The original dataset contained 14 columns, many of which included unnecessary information such as usernames and links to observations. I deleted the columns I didn’t need, ultimately keeping only four: common name, latitude, longitude, and date observed. Then I filtered the common name data alphabetically to have all the species listed together and used Excel functions to count the number of observations per species. From this I identified the ten most frequently observed species. I recorded these species and their observation counts in a separate sheet, and then removed the data for species that did not appear in the top ten. Additionally, I used an Excel function to convert the date observed column from number format to text format.
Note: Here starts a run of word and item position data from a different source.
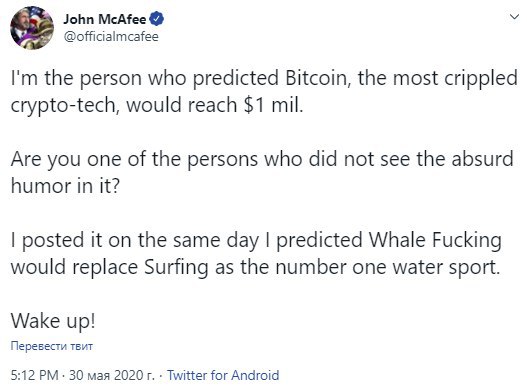Visit the John McAfee display name link

(x=105, y=19)
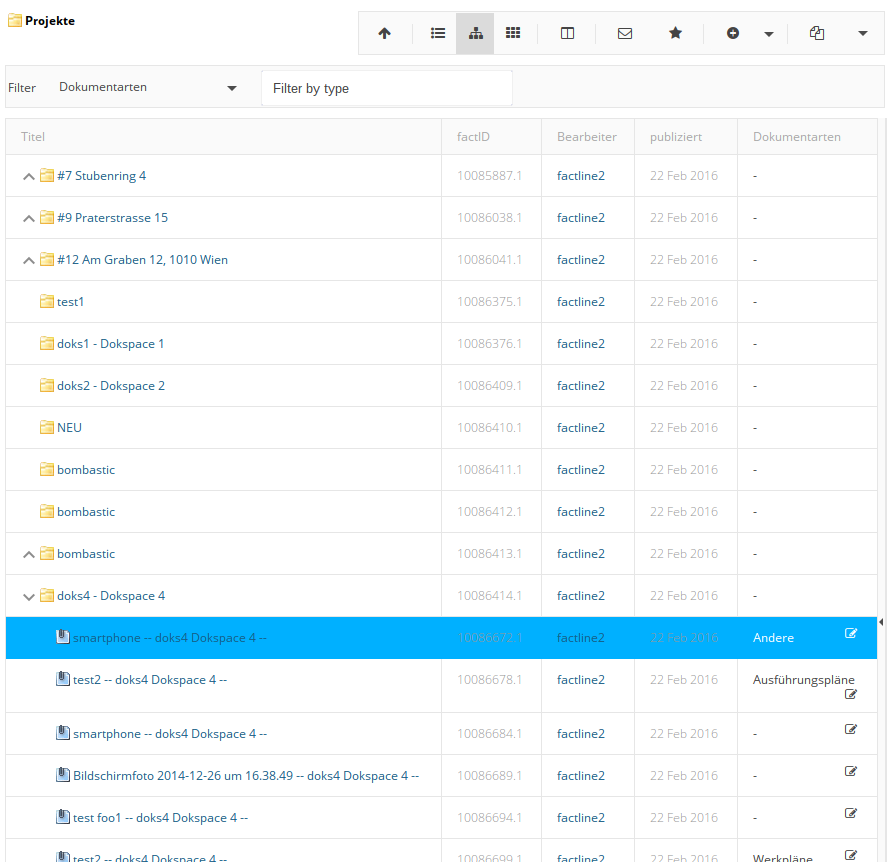Edit document type of the Andere row
This screenshot has width=893, height=862.
pos(851,633)
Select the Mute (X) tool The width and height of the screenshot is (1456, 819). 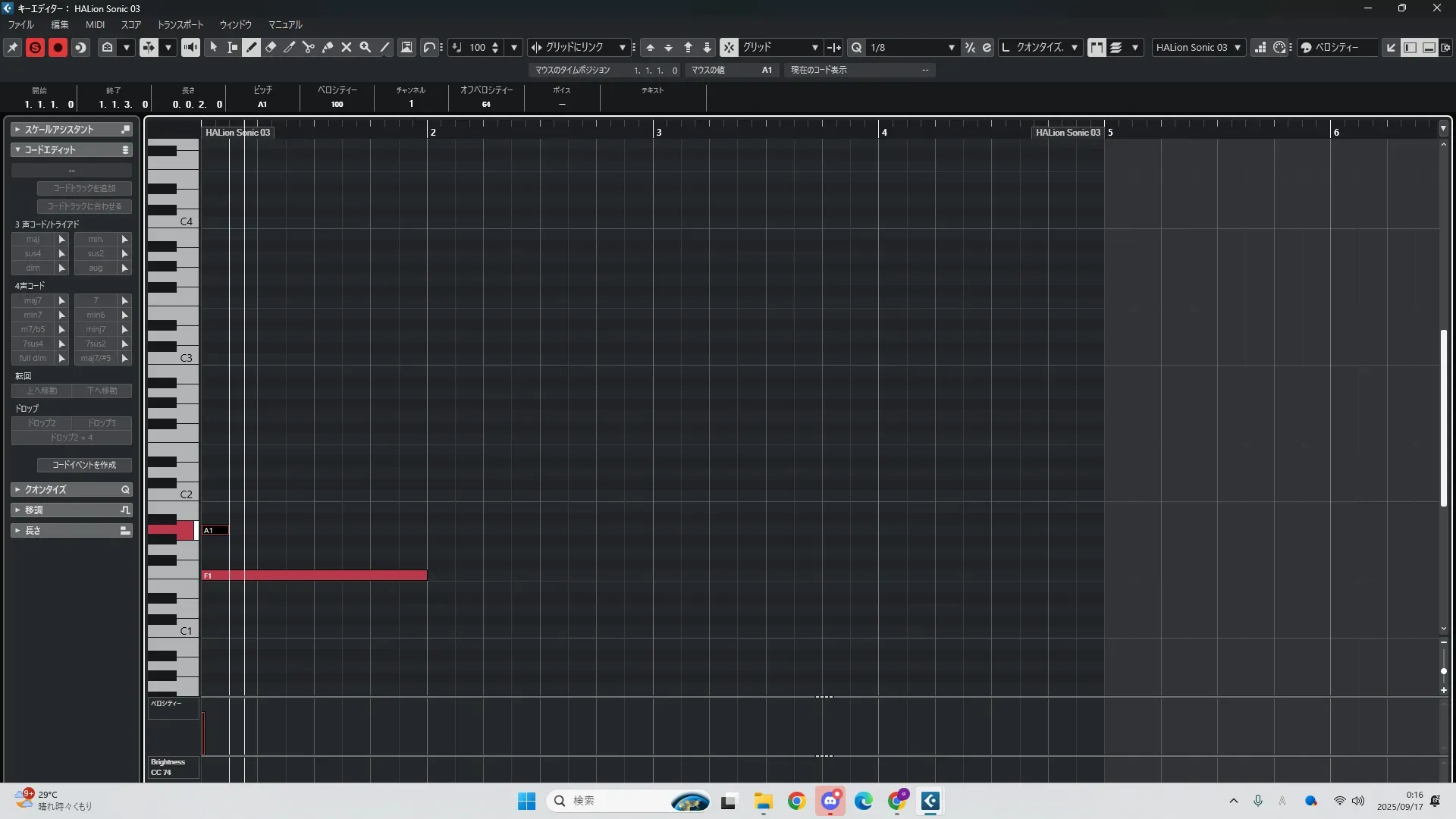tap(347, 47)
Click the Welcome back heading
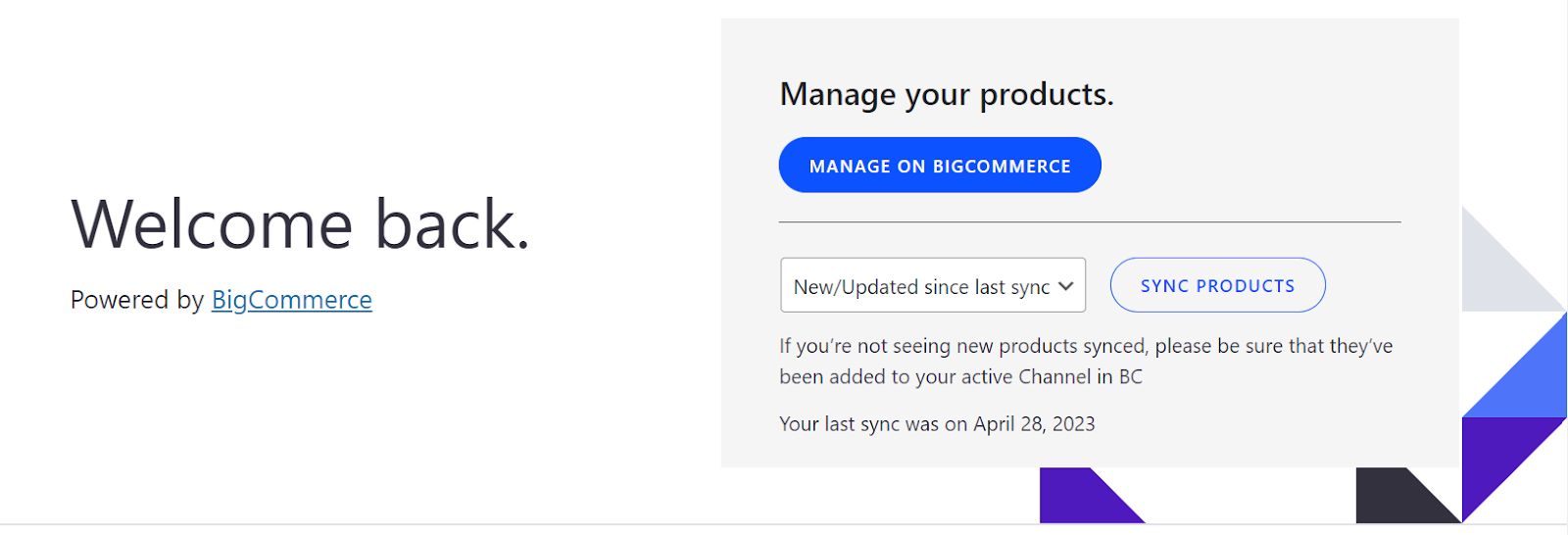 300,224
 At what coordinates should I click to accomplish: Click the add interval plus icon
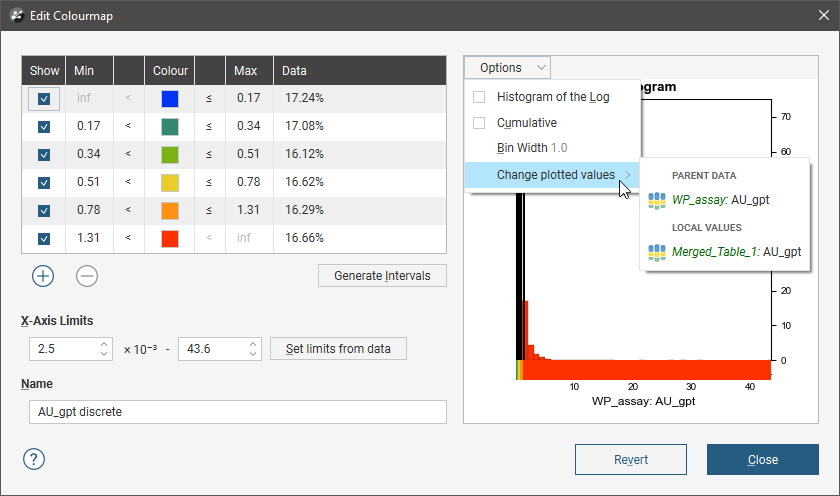[43, 276]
After cleaning the data, I was ready to import it to the web-based platform Flourish to create my visualizations. I chose Flourish because of its clean aesthetic and its compatibility to generate both a chart and a map visualization. Creating the chart visualization was pretty intuitive, but the map visualization required more messing around with to achieve my desired results. One of the biggest challenges was finding a pre-existing geometry shapefile for the Delaware County layer, which I was ultimately able to source from a Flourish template for US counties.
In the end, I created a chart and interactive map visualization which can be viewed below alongside an explanation of the data and possible limitations!
The chart below displays the top ten most frequently observed butterfly species in Delaware County from March 2020 to March 2025. The data is sourced from the citizen science platform iNaturalist.
According to the chart, the most common butterfly species in Delaware County over the past five years has been the Huron Sachem (Atalopedes huron). Although not apparent from its name, the Huron Sachem is a species of Skipper butterfly, a group that has made numerous appearances in the top ten list. The Huron Sachem is joined by the Zabulon Skipper, Peck’s Skipper, and Silver-spotted Skipper as the most common Skipper species in Delaware County. From this data, we can infer that Delaware County provides suitable habitat for Skipper species, which typically reside in grass prairies or along coastal marshes.
Another takeaway comes from the high number of Monarch butterflies observed over the past five years. Monarch butterflies only lay their eggs on Milkweed plants, meaning that a high count of Monarchs in Delaware County also suggests that the county provides suitable conditions for Milkweed to thrive.
This map displays the geographic distribution of the top ten species of butterfly observations across Delaware County. Each point represents a recorded sighting (color-coded based off species) and includes the date that observation was made. This map is interactive and you can click on the species in the legend to turn them on or off!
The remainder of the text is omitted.